The Branch of the Hellenic Foundation for Culture in Odessa and the Greek Film Archive – Film Museum will participate as partners in the 6th “Silent Nights”International Festival of Silent Films and Contemporary Music to be held on the mooring of the yacht-club of the Passenger Ship Terminal of Odessa on August 22-23, 2015.
The festival will feature demonstration of the Greek film “Social Decay” (1932, director Stelios Tatasopoulos, director of photography Michallis Gaziadis, starring Stelios Tatasopoulos, Gerasimos Arsenis, Kettie Deridaua, Danai Grizu, Georgos Kavoukidis). The accompanying contemporary music is composed by the renowned Ukrainian pianist Yuriy Kuznetsov.

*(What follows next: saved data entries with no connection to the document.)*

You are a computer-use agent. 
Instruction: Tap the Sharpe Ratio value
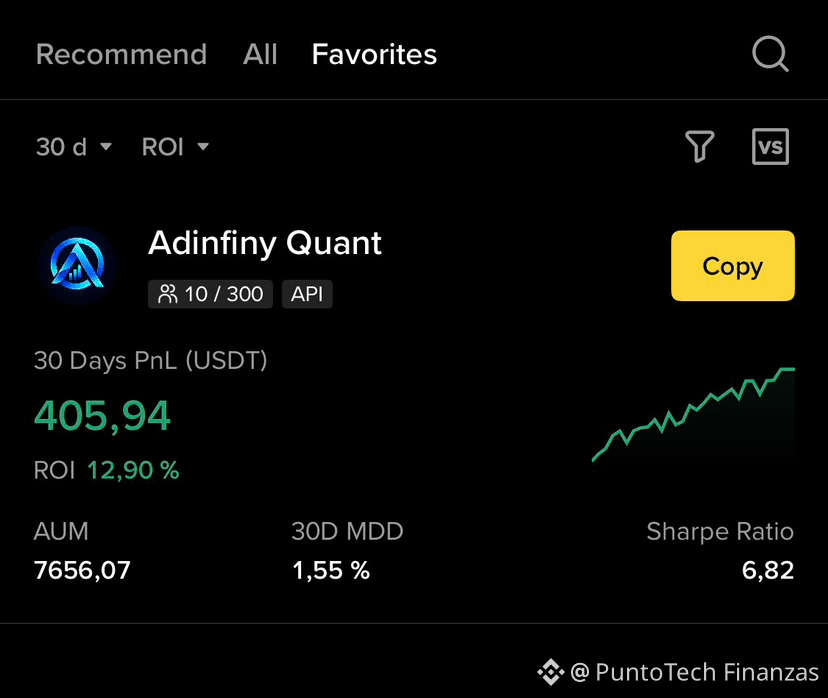coord(768,570)
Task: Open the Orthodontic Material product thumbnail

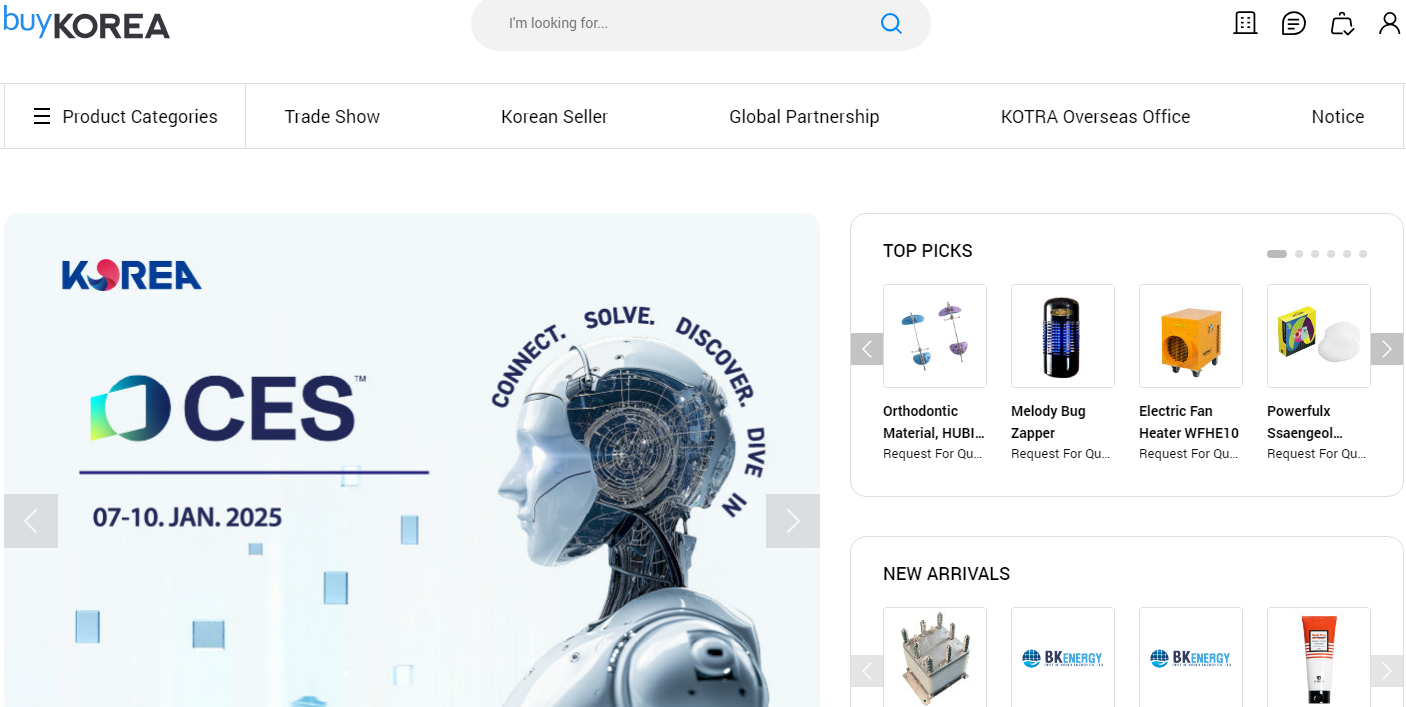Action: pos(935,336)
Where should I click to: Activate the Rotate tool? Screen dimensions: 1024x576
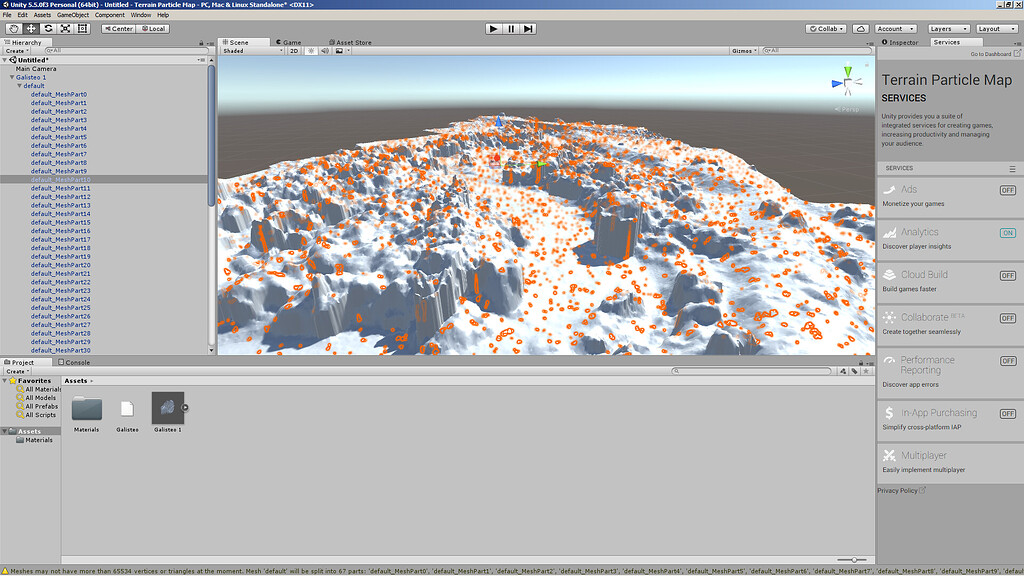[x=48, y=28]
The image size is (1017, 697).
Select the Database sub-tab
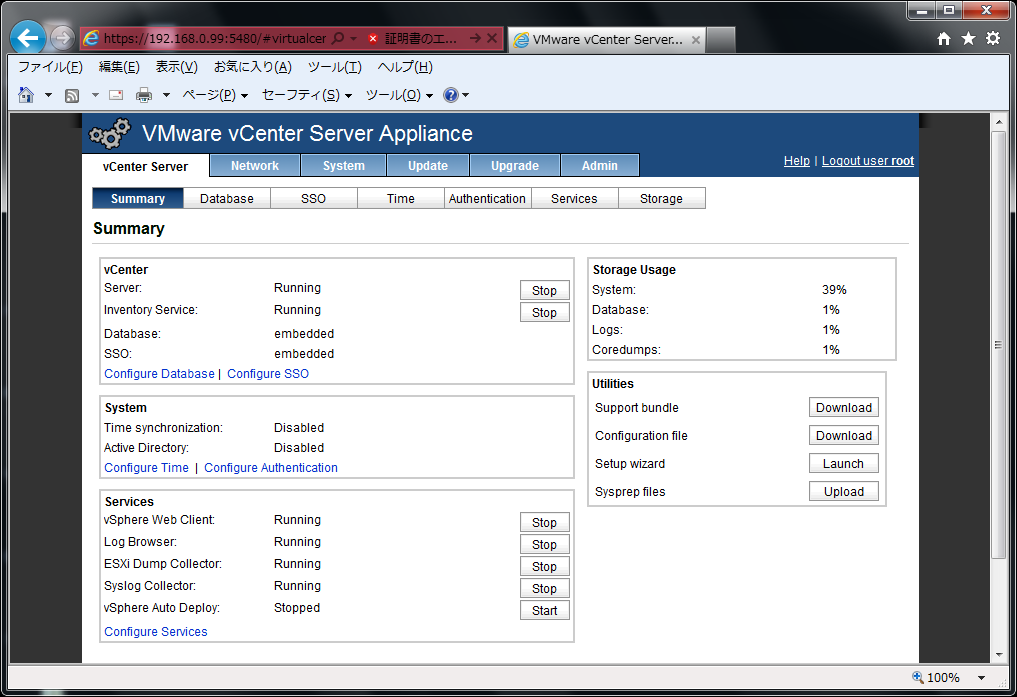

A poor student Dinos Vristhenis has dropped out of his studies in the university because of dire financial difficulties and is job hunting. In a theatre company, where he gets employed as an actor, he meets Niki, the leading actress, and they start a love affair. Soon, however, Niki leaves Dinos for a wealthy industrialist. Dinos is disillusioned, abandons the theatre and finally finds himself among the scum of society full of drugs and alcohol. Poverty drives him to get a job as a labourer at a tobacco factory which makes him reconsider his life. Dinos declares a war on social injustice and becomes the leader of a workers’ union. For his activity he goes to prison where he is placed abreast criminals and tramps. When he is released he clearly realizes that his goal is to fight social corruption.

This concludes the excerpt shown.